Reproduce every entry below word for word, keeping each line as it stands.

== GIVEN DATA ==

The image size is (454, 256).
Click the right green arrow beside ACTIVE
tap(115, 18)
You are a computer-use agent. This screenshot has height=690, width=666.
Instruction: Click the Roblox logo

===

-- ANSWER FOR THE TASK --
The image size is (454, 256).
Click the right green arrow beside ACTIVE
tap(115, 18)
You are a computer-use agent. This screenshot has height=690, width=666.
Instruction: Click the Roblox logo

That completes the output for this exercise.